*** Opening of Task material ***

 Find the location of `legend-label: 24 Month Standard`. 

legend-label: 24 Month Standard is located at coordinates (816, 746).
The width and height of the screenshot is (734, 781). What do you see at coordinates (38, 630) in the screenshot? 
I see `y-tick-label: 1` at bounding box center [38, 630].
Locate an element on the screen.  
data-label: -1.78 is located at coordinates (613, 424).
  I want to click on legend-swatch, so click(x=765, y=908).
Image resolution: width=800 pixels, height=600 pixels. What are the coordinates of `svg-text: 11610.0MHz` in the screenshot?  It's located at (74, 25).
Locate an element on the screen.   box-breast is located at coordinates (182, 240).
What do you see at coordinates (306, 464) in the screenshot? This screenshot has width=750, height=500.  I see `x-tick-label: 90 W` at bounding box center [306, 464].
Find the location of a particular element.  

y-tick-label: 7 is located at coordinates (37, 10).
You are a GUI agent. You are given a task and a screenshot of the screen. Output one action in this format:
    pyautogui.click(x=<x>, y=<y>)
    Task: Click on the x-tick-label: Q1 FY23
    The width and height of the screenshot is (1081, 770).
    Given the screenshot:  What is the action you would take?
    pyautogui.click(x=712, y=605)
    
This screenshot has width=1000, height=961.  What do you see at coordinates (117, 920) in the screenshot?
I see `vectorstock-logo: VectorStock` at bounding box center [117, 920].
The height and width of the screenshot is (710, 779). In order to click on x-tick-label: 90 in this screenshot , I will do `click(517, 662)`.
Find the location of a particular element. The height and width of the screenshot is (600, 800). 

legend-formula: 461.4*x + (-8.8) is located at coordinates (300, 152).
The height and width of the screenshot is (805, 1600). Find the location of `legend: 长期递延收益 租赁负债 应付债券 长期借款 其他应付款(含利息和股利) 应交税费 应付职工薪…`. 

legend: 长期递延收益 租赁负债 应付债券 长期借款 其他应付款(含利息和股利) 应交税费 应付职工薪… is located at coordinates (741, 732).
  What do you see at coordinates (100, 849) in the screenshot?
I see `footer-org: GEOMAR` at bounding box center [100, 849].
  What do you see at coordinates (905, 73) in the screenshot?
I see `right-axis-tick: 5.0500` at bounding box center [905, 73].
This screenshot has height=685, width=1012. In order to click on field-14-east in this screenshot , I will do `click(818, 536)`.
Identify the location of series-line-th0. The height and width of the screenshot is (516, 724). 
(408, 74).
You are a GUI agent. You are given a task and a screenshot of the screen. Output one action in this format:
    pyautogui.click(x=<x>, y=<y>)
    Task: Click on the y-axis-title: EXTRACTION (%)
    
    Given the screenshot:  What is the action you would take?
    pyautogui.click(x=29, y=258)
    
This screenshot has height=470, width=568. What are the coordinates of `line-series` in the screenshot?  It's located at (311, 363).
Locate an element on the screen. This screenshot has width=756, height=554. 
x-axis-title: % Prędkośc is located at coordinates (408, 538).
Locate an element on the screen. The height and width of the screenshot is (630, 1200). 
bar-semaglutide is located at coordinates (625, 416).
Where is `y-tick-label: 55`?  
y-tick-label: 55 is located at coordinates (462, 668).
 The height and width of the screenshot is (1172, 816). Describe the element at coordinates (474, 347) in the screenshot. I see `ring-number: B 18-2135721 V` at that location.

*** Close of Task material ***

▶ Goal of the exercise:
Render the lines of the entries above as a JSON list of strings, one string per line and omitting any blank lines. Begin at the line that contains "Locate an element on the screen. This" and stop after the line that contains "bar-semaglutide is located".

▶ Finished task:
[
  "Locate an element on the screen. This screenshot has width=756, height=554. ",
  "x-axis-title: % Prędkośc is located at coordinates (408, 538).",
  "Locate an element on the screen. The height and width of the screenshot is (630, 1200). ",
  "bar-semaglutide is located at coordinates (625, 416)."
]